A la altura del camping, en la orilla, no hay nadie. Millones de pentágonos de sol se fríen en el mar a fuego lento y las piedras ocupan su lugar en el áspero caos de la playa. ¿Es esta la cumplida sorpresa de María?
Me acerco al bar que prologa La Orilla y veo a Aanisa dentro de un coche aparcado. Es el coche del padre de María. La niña está en el asiento trasero, sobre una silla para niños. Miro a mi alrededor, pero no veo a nadie. Llamo a la casa, pero ninguno de su moradores me abre. Sin pensarlo dos veces, saco a Aanisa del coche y me voy hasta el chalet con ella subida en la sillita, que transporto sobre la cabeza, como si yo fuera su súbdito africano.
En casa de Lorente echo un último vistazo de seguridad y cierro las persianas. Al salir contemplo los molinos eólicos. Las aspas hoy se mueven muy despacio bajo la estación militar y no parecen cruces que señalen el lugar de una tumba. Parecen la tumba misma. Crucifixiones. Los cadáveres están clavados igual que Jesucristo, pero con las manos ligeramente alzadas, como si celebraran un gol, y dan vueltas lentamente, al ritmo de la brisa. Me imagino a Mingorance en uno de ellos, inmóvil y bocabajo, girando levemente hacia su derecha. Por un instante recuerdo que a Roberto los molinos no le parecían molinos, sino una extraña instalación artística patrocinada por Mercedes. En unos años, cuando las orillas se aneguen, las cruces estarán sumergidas y solo algunas aspas sobresaldrán del mar.
Subo a la autocaravana y abro la ventanilla con la manivela. Oigo una chicharra, lo que me recuerda que estas últimas noches no he escuchado un solo grillo. Quizá cuando vuelva hayan empezado a ensayar los primeros himnos del verano.
Le escribo un mensaje a María. Le digo que me he tenido que marchar urgentemente, le pido que me perdone. Le informo de que Aanisa está conmigo. Cuando el mensaje llega a su destino, apago el móvil y empiezo a liar unos cigarrillos para el viaje.

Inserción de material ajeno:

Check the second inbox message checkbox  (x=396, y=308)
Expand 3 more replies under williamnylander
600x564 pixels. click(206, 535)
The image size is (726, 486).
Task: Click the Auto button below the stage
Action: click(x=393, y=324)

Aanisa está sentada detrás, con su silla de plástico perfectamente anclada al asiento. Me mira liar los cigarrillos con mucha atención, como si tuviera que hacerlo ella a continuación.
La autocaravana es muy pesada, y cuando llego a la carretera nacional y empiezo la ascensión al cabo Sacratif, tengo que reducir hasta segunda. No me importa, aunque creo que voy a gastar bastante más en gasoil de lo que había calculado.
De pronto me entran muchas ganas de escuchar Vera a todo volumen. Enciendo la radio y compruebo que Mingorance ha dejado un disco dentro y una canción preparada para su vuelta. Es Untitled, de Social Distortion. En realidad, es una canción mucho más adecuada que la de Pink Floyd para salir de aquí e iniciar mi cuarto asalto. A la vuelta buscaré The Wall para un regreso épico. Soy capaz de pinchar Vera y Bring the Boys Back Home en un bucle de mil kilómetros, aunque es probable que acabe lanzándome por un barranco cuando las flautas traveseras y los tambores me hayan perforado los tímpanos. Al escuchar los primeros compases, una sonrisa me cruza la boca como una fugaz erección que me recuerda la importancia de que alguien pinche por nosotros de vez en cuando. Aunque la sonrisa desaparece rápido, siento que algo permanece. Había tirado Social Distortion al cubo de los descartes juveniles y veo que estaba muy equivocado. Aún soy juvenil (aunque no tanto como Aanisa, a la que veo mover la cabeza desde el espejo retrovisor interior).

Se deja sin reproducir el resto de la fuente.